Tis’ the season for bonuses in China when companies and other organizations give out year-end gifts or cash ahead of the Lunar New Year.
Chinese bloggers are mocking a village in Sichuan that handed out stacks of cash (paywall) of up to 300,000 yuan (about $50,000) to villagers who participated in a rural cooperative investment scheme. The village has been labeled tuhao—which some translate as ”the gold of the uncouth and wealthy,” a derogatory term for China’s rich.
According to one recruiting firm’s study, two-thirds of Chinese employers polled raised employees’ salaries by 6% or more during their most recent reviews, more than any other country in the survey. Over half of 847 companies polled in another survey, planned to increase bonuses for their employees. While many are getting more prosaic or underwhelming bonuses—one Sina Weibo user received an “apple notebook” (i.e. a paper notebook and a piece of fruit)—some employers are getting extra showy, prompting a larger debate about the increasingly ridiculous and tawdry rewards.
Here are some of China’s most tuhao year-end bonuses this Lunar New Year.
An internet company in Guangzhou reportedly gave ten Audi A4L sedans to employees. The cars, whose prices start at 272,800 yuan ($45,000), were parked in the firm’s car lot with signs on their windshields saying: “Year-end bonus!” An employee of a neighboring firm told a reporter (link in Chinese), “This is tuhao overload. Besides being envious, we have no choice but to hate the staff of that office.”

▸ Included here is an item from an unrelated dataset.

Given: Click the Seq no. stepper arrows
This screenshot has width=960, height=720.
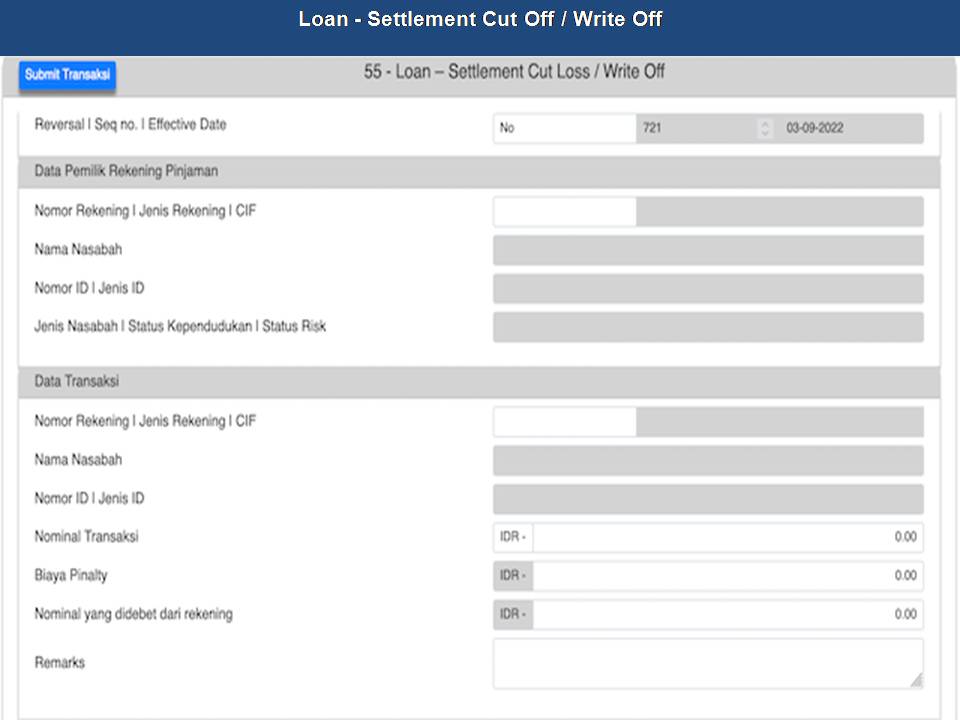Looking at the screenshot, I should click(x=766, y=128).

A firm in Shenzhen gave out Mercedes C180 sedans to ten employees, but the gifts were as much a recruitment tool as a reward. “We are still hiring. I hope that more talent will consider to join us,” a spokeswoman told Southern Metropolis Daily (link in Chinese).
The owner of a firm in Shenyang reportedly gave out over 100 gold bars ranging between 20 and 100 grams. (Bullion is popular in China as a form of alternative investment, especially among Chinese aunties.)
Chinese social media are abuzz about a company that’s awarding one employee a coffin, a rather untraditional way of wishing an employee a blossoming career as a future official. (The word for coffin or 棺材, is a homonym for guancai 官财, a term to describe a wealthy official, according to the owner of the company.) The employer, in true tuhao fashion, told the employee to donate the coffin, if unwanted, to the poor.
Jennifer Chiu contributed additional reporting.